Some places have been around so long you just take them for granted. Take Diehl's Family Restaurant, a quirky restaurant full of racing car memorabilia serving good ol' fashioned comfort food.
Unfortunately, as some of us know, some restaurants that have been around for decades tend to live on reputation. However, if reputation means cooking from scratch and not taking any short cuts then I'm all for it. Diehl's takes pride in this and continues to implement what has made them so successful, as advertised on their place mats. Their biscuits, cornbread, and rolls are made from scratch, they peel their own potatoes, and soak and prepare pounds of pinto beans daily. Diehl's clientele range from retirees to young families, a good sign that pride and quality keeps this tenured eating establishment fresh.
When I last visited on a balmy Sunday evening in the summer of 2011, I was looking forward to a plate of the mid-south specialty, salt-cured country ham. My meal began with warm, toasty, slightly sweet cornbread. My country ham plate arrived with sides of pungent kale greens (a tub of vinegar served on the side) and firm, flavorful pinto beans with porky undertones, accompanied by a tub of raw onions.

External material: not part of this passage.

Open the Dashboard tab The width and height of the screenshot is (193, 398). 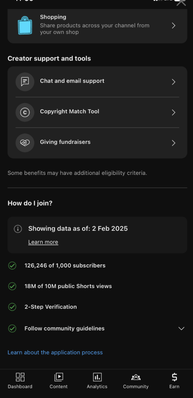20,381
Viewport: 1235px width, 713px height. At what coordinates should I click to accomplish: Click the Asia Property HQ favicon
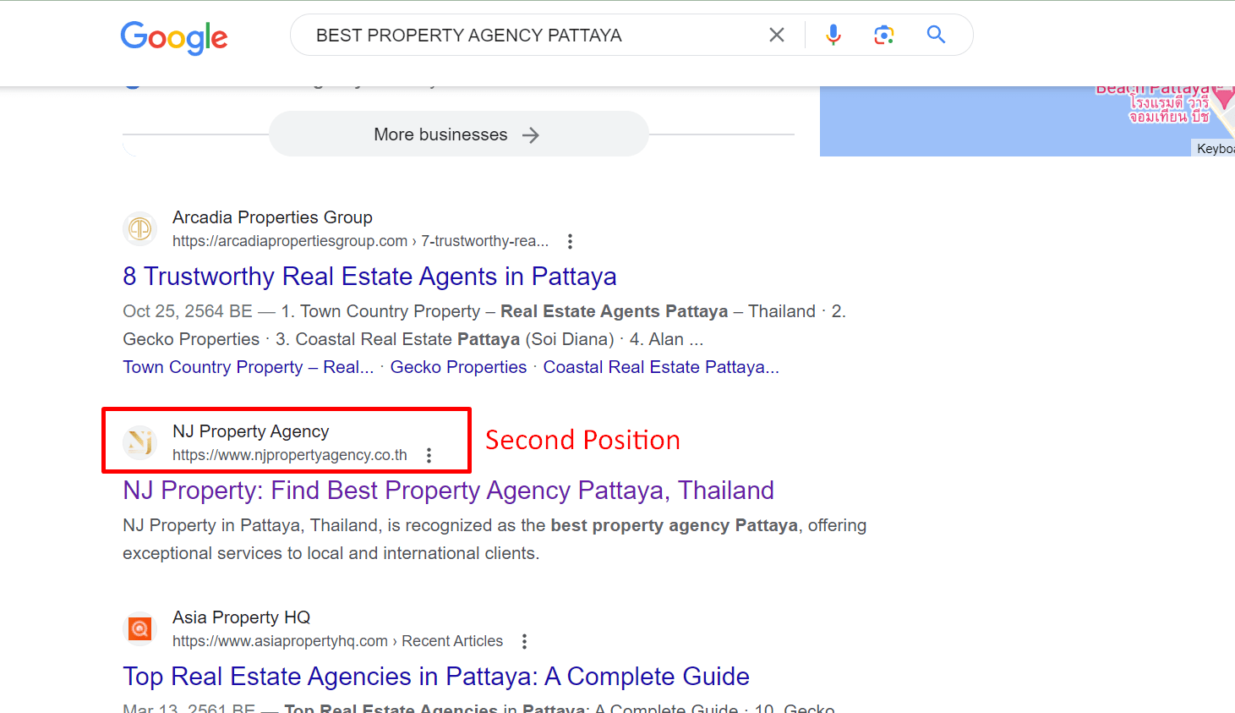coord(140,628)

The bone-in country ham was some of the finest I had, thinly sliced, firm, rugged, slightly salty but full of oinky flavor. My only gripe: there is not a drop of red-eye gravy to be found, and when I inquired with the young waitress who served me, I was shockingly surprised when she replied that she never heard of it.
Dessert was a tough choice, a toss-up between the regional favorite, graham cracker pie, and chocolate peanut butter pie. I chose chocolate peanut butter pie and my moment of indecisiveness was quickly forgotten after one bite. Moist, rich, and truly decadent, the peanut butter filling was more dense pudding than "butter."
Family restaurants which used to dot our landscape seem to be disappearing. Perhaps those that want to stick around for awhile can learn from Diehl's.